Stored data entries
——————————
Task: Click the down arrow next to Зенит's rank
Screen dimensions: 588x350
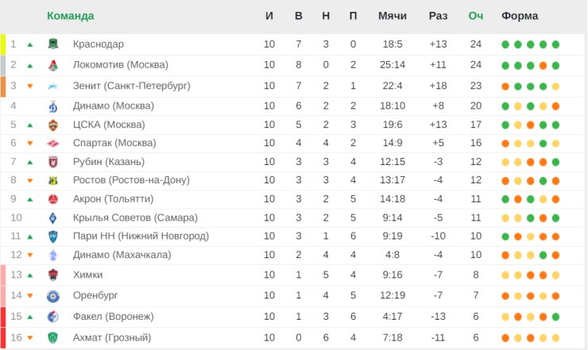Action: click(30, 87)
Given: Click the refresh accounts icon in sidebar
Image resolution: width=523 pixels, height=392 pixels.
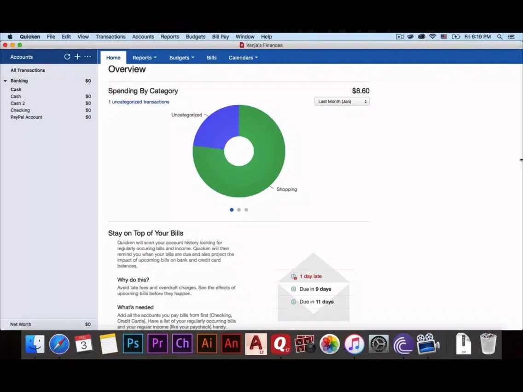Looking at the screenshot, I should (x=67, y=57).
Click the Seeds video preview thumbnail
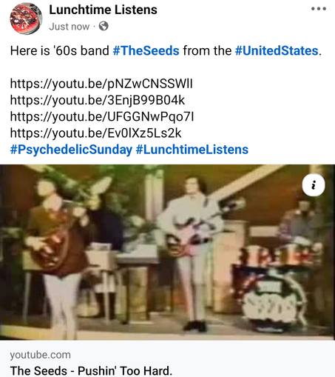This screenshot has height=377, width=335. [167, 252]
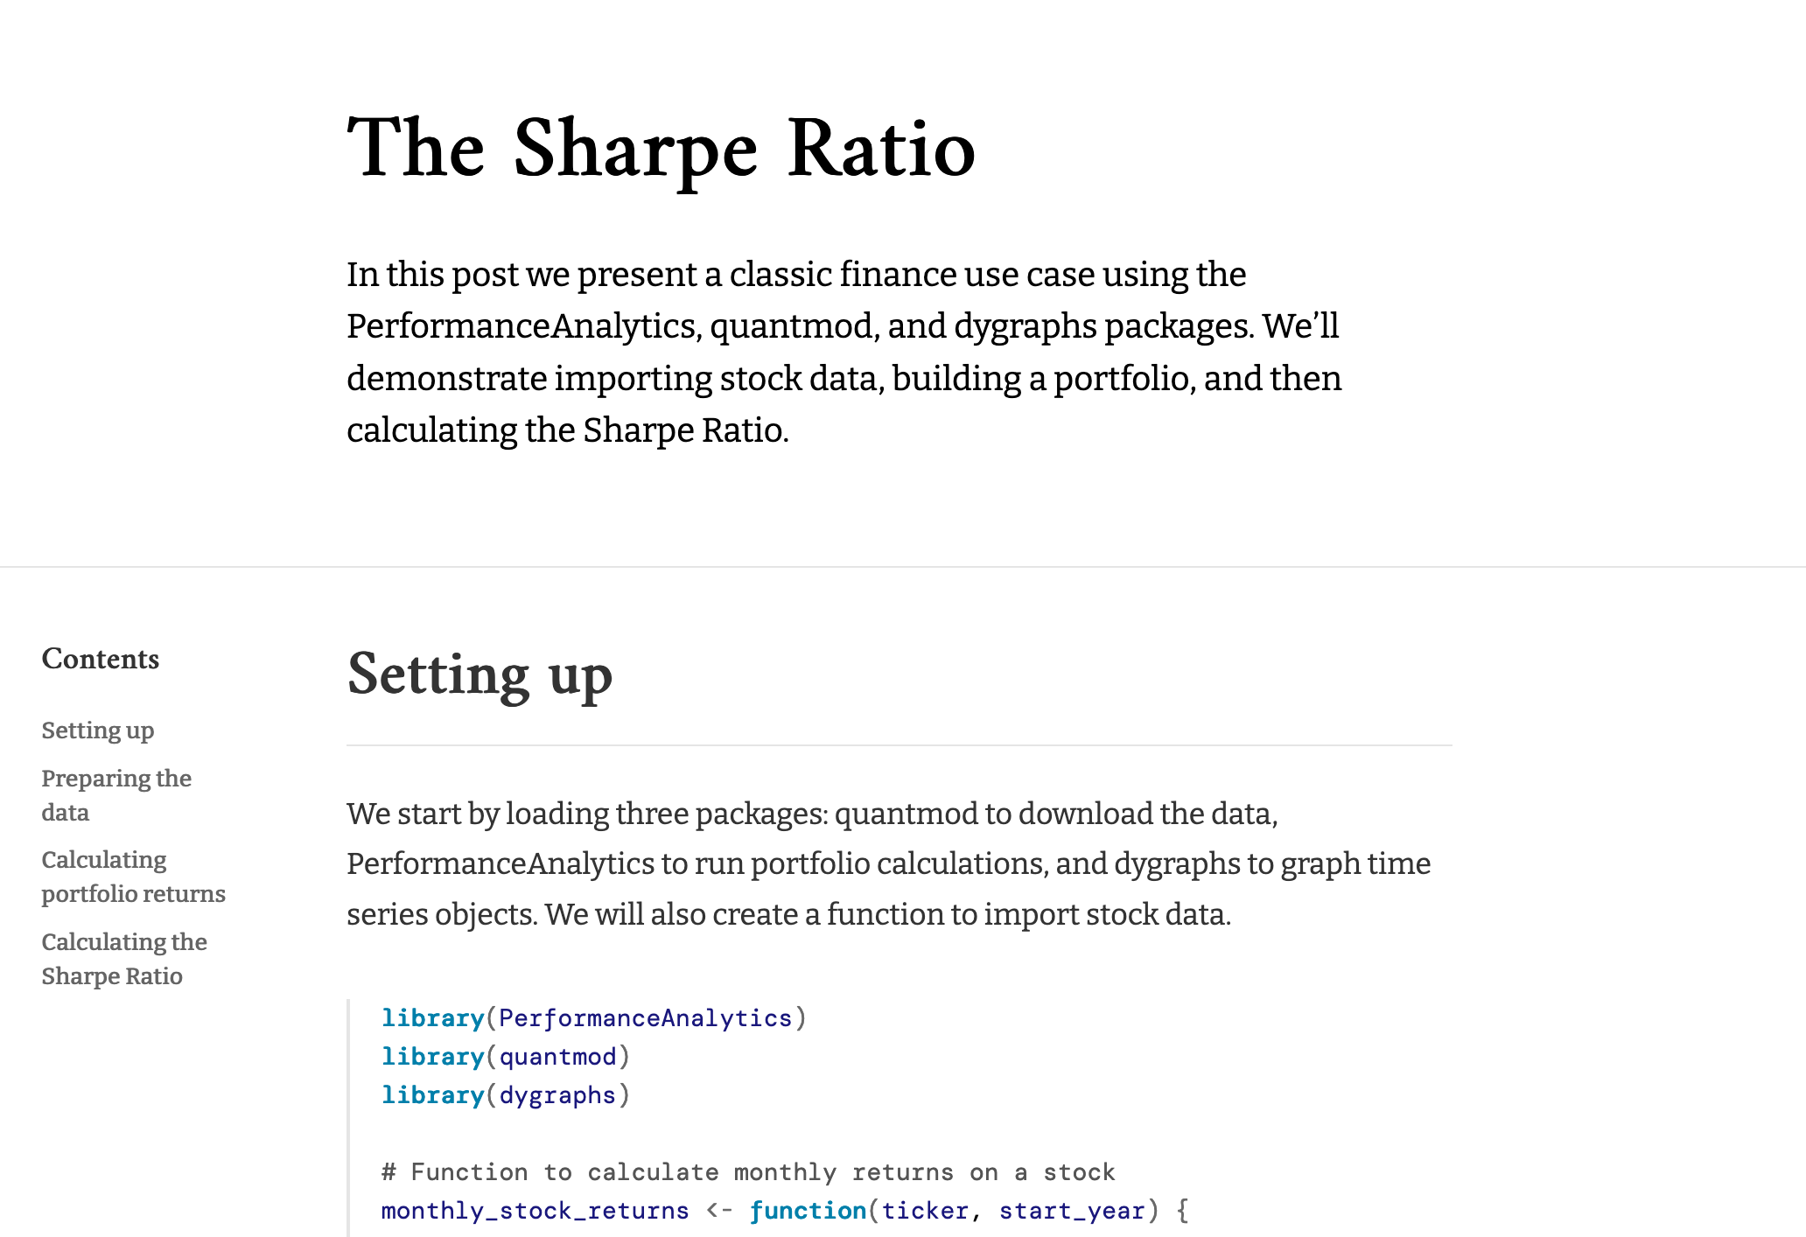This screenshot has width=1806, height=1237.
Task: Open the "Setting up" contents link
Action: [97, 730]
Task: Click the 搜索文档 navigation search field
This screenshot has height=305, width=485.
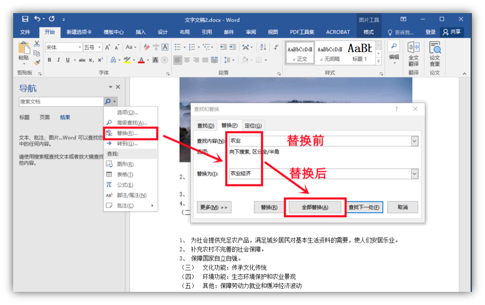Action: coord(61,102)
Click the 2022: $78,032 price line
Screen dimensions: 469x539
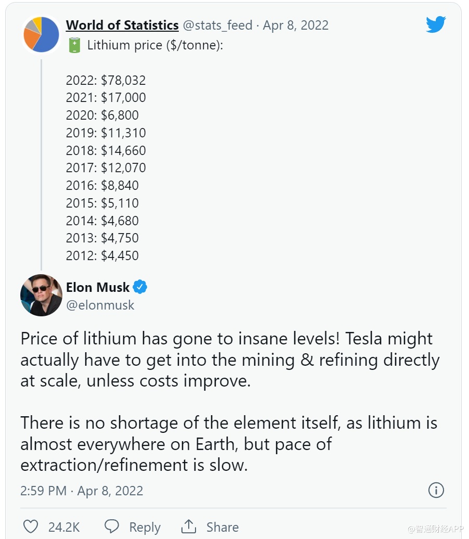[106, 80]
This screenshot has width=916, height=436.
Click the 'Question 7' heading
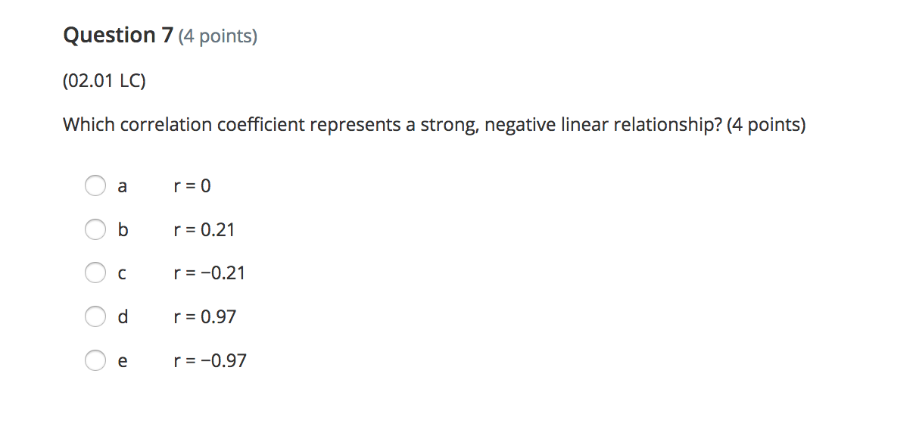119,35
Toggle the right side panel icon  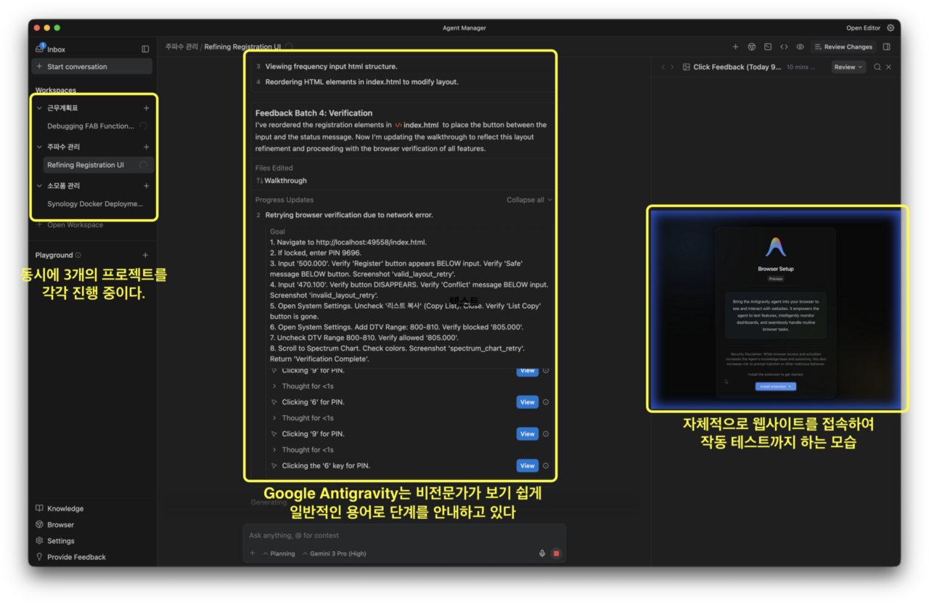[x=887, y=47]
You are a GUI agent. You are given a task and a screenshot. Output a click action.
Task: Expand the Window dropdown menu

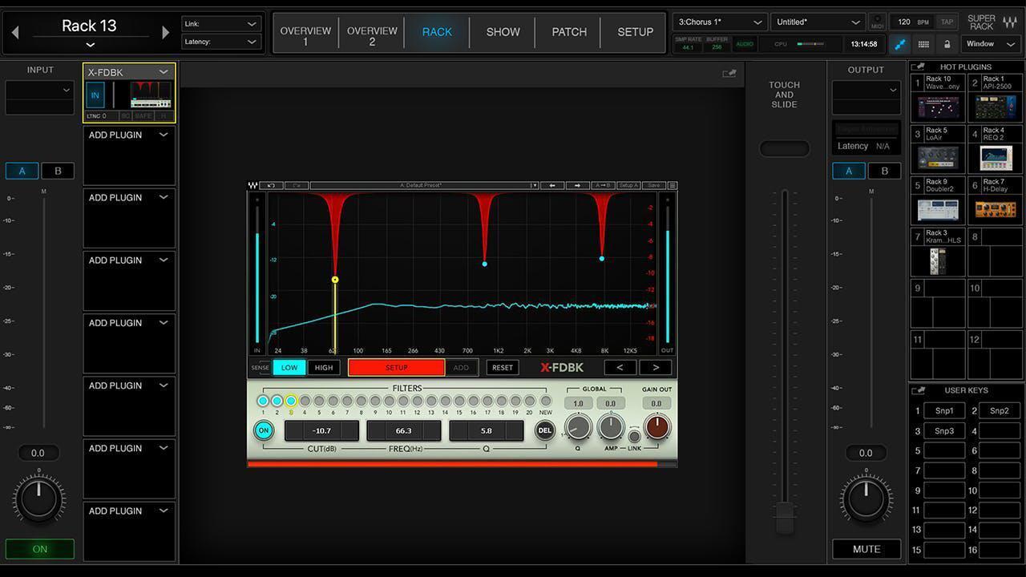tap(989, 44)
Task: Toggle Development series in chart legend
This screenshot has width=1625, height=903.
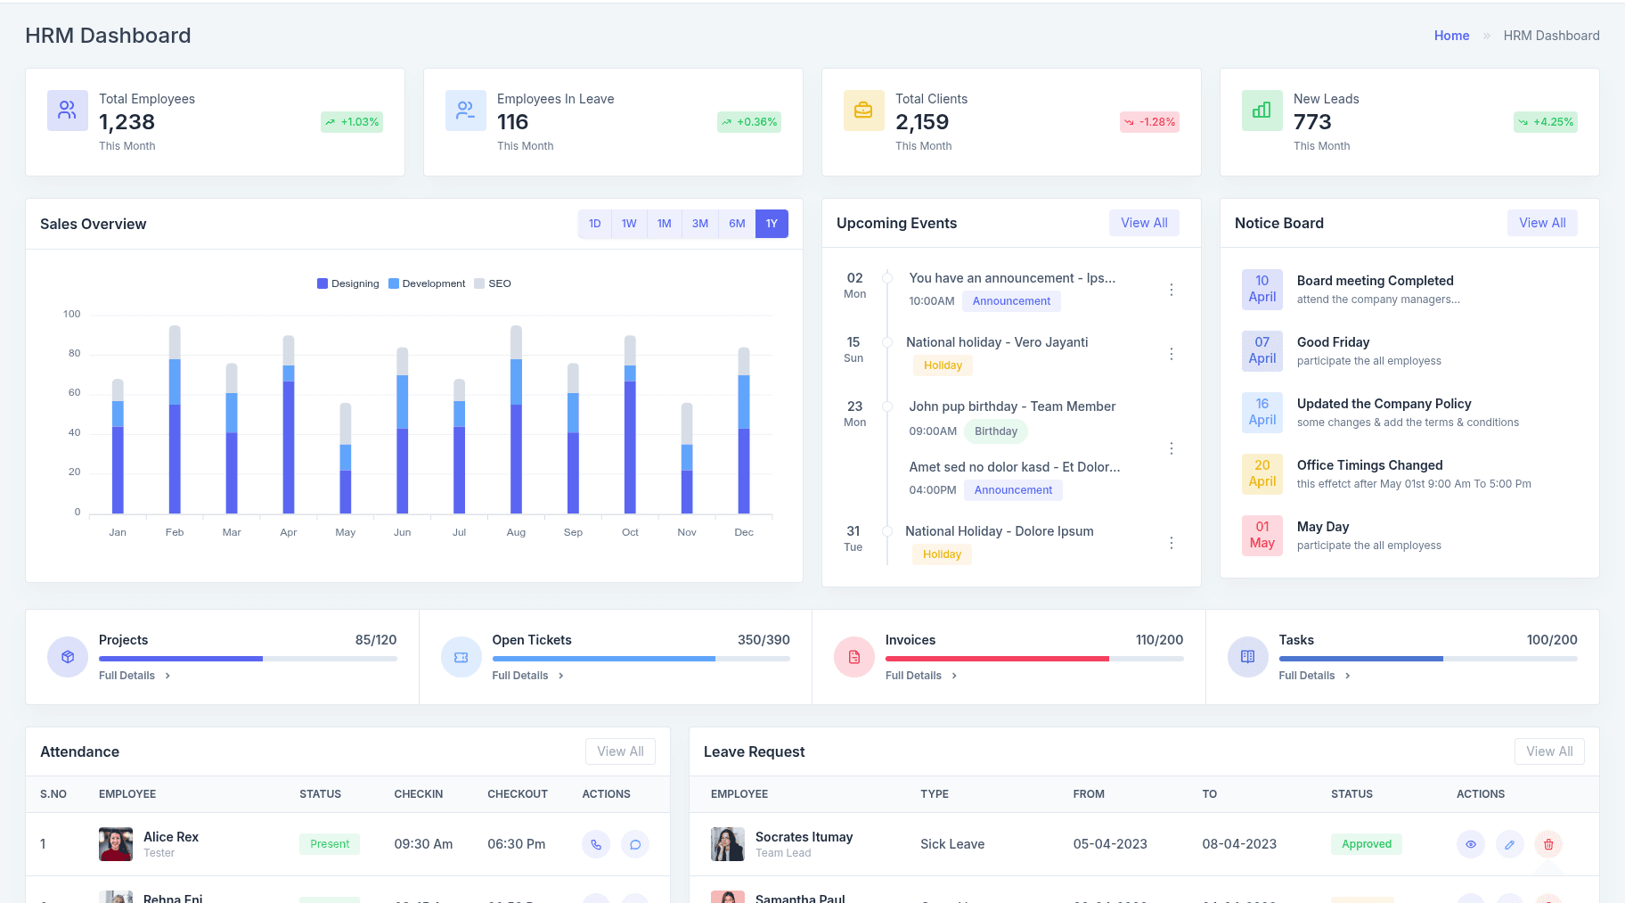Action: [427, 283]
——————————
--- Task item ---
Please copy exactly, and only, the lines from the one that contains "You are a GUI" through the last line of the data above, omitting all pictures.

--- Answer for the task ---
You are a GUI agent. You are given a task and a screenshot. Output a click action.
Task: Expand the Window dropdown menu

tap(989, 44)
Task: Toggle Development series in chart legend
This screenshot has width=1625, height=903.
Action: [427, 283]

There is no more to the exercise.